____ RECORDS TO USE

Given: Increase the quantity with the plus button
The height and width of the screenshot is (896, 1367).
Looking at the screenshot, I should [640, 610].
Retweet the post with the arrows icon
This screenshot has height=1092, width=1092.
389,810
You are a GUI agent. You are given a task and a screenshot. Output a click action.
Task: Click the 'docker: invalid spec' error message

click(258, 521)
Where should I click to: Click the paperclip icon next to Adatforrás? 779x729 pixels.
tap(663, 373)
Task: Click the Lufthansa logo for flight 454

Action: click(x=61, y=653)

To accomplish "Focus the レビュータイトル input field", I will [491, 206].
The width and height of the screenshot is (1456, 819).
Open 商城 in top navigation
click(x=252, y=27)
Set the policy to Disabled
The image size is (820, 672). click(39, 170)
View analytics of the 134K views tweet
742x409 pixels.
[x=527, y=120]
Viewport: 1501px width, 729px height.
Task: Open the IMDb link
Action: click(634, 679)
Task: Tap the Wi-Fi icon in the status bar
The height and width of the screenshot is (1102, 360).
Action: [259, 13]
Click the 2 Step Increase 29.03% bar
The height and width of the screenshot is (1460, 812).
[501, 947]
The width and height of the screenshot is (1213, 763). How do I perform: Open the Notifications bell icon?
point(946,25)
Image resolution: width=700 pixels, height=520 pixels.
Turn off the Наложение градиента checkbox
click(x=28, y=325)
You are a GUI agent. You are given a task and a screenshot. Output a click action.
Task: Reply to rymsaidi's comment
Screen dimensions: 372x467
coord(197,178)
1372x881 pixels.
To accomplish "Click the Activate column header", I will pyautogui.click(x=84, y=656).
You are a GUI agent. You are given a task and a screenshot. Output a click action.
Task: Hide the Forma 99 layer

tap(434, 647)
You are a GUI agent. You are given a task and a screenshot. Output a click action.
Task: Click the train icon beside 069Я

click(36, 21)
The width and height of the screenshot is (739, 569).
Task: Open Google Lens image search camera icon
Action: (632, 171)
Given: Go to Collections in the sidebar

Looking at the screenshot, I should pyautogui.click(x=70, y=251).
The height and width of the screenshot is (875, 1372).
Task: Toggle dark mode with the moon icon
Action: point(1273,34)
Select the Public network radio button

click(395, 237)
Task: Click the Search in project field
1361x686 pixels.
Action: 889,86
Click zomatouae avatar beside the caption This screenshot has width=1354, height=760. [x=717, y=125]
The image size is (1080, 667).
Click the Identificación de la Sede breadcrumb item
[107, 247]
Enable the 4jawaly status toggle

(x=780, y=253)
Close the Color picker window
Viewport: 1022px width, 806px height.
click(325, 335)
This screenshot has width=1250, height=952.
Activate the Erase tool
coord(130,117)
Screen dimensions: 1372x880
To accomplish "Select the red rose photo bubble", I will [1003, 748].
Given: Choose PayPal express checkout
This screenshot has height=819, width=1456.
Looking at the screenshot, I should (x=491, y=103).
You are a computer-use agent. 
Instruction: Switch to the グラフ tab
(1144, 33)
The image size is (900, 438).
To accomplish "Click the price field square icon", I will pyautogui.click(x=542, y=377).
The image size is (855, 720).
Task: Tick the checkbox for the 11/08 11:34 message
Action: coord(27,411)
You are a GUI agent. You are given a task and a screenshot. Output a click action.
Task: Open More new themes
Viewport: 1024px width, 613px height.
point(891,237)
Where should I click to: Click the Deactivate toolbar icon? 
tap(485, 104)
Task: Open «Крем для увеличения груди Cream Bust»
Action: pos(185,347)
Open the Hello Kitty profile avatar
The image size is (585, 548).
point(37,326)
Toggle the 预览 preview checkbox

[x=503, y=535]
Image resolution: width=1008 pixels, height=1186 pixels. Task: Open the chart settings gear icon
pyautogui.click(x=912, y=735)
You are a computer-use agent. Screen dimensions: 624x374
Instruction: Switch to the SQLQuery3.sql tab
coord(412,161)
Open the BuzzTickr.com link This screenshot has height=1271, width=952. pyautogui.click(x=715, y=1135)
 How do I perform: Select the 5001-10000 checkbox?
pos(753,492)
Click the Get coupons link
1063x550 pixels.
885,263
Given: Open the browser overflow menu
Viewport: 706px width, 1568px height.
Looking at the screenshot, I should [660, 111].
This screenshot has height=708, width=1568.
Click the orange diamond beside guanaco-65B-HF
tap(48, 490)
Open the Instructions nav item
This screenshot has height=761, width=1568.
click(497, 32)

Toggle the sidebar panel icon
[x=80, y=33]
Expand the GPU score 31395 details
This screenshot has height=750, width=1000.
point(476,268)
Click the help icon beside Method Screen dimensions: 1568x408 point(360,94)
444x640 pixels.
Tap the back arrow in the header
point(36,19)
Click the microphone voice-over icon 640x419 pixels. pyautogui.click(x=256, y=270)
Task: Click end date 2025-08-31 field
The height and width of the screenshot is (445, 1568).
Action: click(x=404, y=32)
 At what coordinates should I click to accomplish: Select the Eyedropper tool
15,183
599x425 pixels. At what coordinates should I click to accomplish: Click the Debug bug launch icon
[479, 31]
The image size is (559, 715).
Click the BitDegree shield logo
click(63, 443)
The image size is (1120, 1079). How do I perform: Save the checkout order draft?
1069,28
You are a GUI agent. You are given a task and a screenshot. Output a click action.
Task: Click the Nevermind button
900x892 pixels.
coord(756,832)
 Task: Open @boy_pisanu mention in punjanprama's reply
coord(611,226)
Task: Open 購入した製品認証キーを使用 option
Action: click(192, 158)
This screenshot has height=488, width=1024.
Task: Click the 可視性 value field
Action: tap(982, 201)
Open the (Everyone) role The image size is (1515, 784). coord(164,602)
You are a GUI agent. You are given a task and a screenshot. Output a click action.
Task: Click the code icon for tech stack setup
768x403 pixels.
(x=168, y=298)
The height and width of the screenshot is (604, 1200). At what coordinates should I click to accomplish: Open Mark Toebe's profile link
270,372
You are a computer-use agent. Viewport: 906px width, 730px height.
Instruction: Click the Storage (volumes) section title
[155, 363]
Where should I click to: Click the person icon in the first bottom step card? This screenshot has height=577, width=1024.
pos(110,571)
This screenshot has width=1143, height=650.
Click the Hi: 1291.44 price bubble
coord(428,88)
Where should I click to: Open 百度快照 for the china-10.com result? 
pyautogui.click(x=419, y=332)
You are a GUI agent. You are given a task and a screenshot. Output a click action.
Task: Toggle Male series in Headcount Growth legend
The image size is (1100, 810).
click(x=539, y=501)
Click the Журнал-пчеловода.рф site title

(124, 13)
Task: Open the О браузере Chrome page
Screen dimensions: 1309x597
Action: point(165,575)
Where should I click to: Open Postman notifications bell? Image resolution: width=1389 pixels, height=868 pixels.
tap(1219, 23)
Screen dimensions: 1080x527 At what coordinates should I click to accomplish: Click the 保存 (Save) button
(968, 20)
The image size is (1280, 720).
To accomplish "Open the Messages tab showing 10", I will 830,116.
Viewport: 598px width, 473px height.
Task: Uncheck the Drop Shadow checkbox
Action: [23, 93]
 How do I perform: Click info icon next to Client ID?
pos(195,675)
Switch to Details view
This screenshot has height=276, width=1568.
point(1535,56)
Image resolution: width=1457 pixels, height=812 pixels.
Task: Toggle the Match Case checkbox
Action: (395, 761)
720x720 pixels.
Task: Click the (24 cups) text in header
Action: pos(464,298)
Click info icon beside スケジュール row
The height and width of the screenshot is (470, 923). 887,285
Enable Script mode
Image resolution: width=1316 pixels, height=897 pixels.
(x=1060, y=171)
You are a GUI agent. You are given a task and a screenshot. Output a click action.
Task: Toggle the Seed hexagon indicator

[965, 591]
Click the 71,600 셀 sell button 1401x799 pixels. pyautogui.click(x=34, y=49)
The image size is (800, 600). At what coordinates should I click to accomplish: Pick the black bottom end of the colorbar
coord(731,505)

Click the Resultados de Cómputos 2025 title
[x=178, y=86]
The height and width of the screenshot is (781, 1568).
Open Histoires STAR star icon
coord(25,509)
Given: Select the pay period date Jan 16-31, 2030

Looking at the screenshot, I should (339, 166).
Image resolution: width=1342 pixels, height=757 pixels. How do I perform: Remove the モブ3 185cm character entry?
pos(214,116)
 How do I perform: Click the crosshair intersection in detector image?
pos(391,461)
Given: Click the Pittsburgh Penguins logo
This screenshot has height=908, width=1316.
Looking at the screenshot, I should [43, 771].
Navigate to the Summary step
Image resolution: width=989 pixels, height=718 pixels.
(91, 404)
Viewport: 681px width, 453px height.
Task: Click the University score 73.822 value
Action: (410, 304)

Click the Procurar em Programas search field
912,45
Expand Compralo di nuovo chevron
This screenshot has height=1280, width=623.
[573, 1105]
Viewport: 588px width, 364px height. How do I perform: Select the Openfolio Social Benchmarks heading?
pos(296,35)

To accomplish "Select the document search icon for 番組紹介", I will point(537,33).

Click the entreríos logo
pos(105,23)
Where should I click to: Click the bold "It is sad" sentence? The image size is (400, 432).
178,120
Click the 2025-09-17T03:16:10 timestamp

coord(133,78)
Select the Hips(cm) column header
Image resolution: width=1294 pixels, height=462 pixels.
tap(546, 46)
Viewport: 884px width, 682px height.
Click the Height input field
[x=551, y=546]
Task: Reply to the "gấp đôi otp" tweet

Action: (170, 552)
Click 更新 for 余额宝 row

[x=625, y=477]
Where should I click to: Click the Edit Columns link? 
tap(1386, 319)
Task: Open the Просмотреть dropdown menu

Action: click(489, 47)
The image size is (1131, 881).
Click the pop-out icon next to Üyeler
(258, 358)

________

- _WRITTEN TASK_
Reproduce the listing above verbatim, starting with the line that contains "Task: Click the Search in project field" and going on through the line that contains "will [1003, 748].", both included.

- _ANSWER TO THIS PROBLEM_
Task: Click the Search in project field
1361x686 pixels.
Action: 889,86
Click zomatouae avatar beside the caption This screenshot has width=1354, height=760. [x=717, y=125]
The image size is (1080, 667).
Click the Identificación de la Sede breadcrumb item
[107, 247]
Enable the 4jawaly status toggle

(x=780, y=253)
Close the Color picker window
Viewport: 1022px width, 806px height.
click(325, 335)
This screenshot has width=1250, height=952.
Activate the Erase tool
coord(130,117)
Screen dimensions: 1372x880
To accomplish "Select the red rose photo bubble", I will [1003, 748].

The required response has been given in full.